By Alan Baldwin
LE CASTELLET, France (Reuters) – Ferrari’s right to review Sebastian Vettel’s penalty which cost him victory at the Canadian Grand Prix earlier this month has been rejected, the FIA said on Friday.
Ferrari believed they had ‘overwhelming’ new evidence to prove that race stewards were wrong in imposing a time penalty that stripped Vettel of victory and handed Mercedes driver Lewis Hamilton, who finished second, the win.
Among the new evidence that was presented included a Sky Sports video analysis performed by former Formula One driver and television presenter Karun Chandok and video footage of Vettel’s face camera.
However, the FIA ruled that Chandok’s video was “new but not significant and relevant” and that it was the “personal opinion by a third party” while Vettel’s face camera footage could be “seen within other available video.”
The FIA said that other evidence presented by Ferrari such as analysis of telemetry data of Vettel’s car, various other camera angles of the incident, post-race video images and Vettel’s witness statement were already available.
Ferrari sporting director Laurent Mekies told reporters earlier on Friday, before meeting the same stewards at the French Grand Prix, that new evidence that had emerged since the race in Montreal two weeks ago.

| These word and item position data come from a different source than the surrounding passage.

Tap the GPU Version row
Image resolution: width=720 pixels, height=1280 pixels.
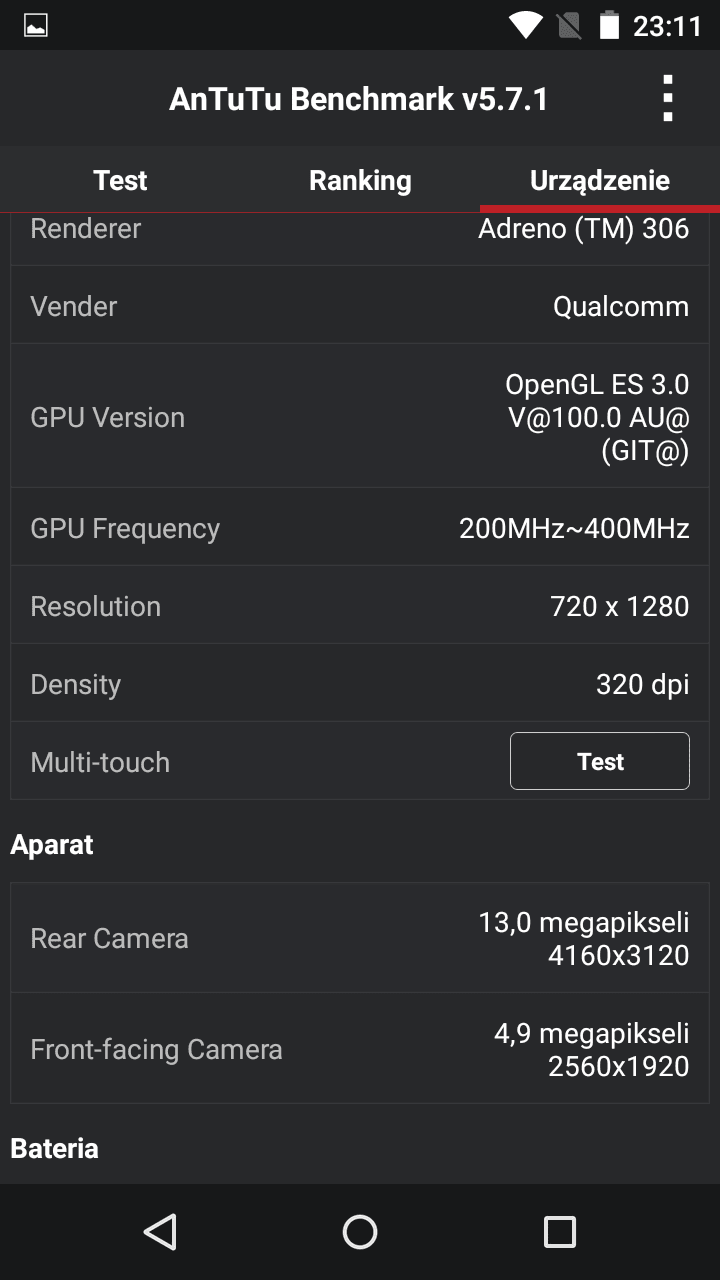click(x=360, y=417)
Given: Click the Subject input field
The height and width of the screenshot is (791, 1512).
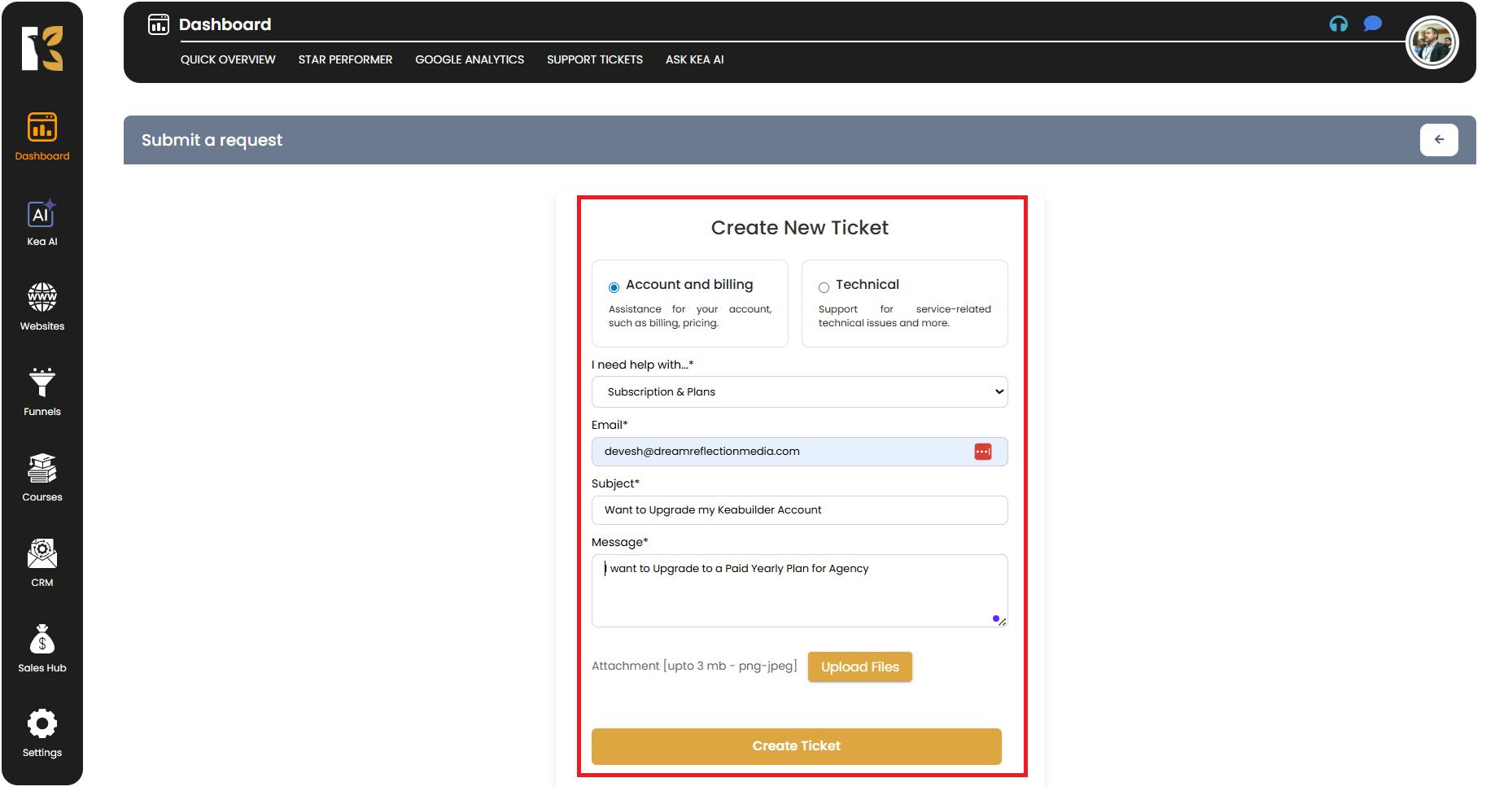Looking at the screenshot, I should [x=799, y=510].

“We believe this evidence is quite overwhelming when it comes to establishing that Sebastian did not breach any regulations,” he said.
“We are very respectful of the FIA processes and will be meeting with the stewards so I think we can probably have these discussions next weekend,” said Mekies, who worked for the governing body before joining Ferrari in September.
He expressed respect for the stewards and recognised they had a ‘very difficult job’.
The right of review calls for a team to present significant and relevant new evidence that was not available at the time of the decision.
The stewards have sole discretion to determine whether such a new element exists and will either dismiss the request or accept there is a case for a further hearing.
The decision to give Vettel a five-second penalty in Montreal, for going off track and returning in an unsafe manner while defending the lead from Hamilton, triggered a controversy that rumbles on.
Vettel, who was furious after the race and spoke of having a victory ‘stolen’, told reporters on Thursday that he had not changed his opinion of what happened.
Drivers and former champions have taken positions on either side of the divide with some suggesting that the letter of the law, while carried out by the stewards, might be in need of a change.
“There is a rule that I don’t think should be there, which is a bit too drastic and a bit too black and white and doesn’t interpret well the rules of racing, that is race hard and enjoy,” said McLaren’s Carlos Sainz.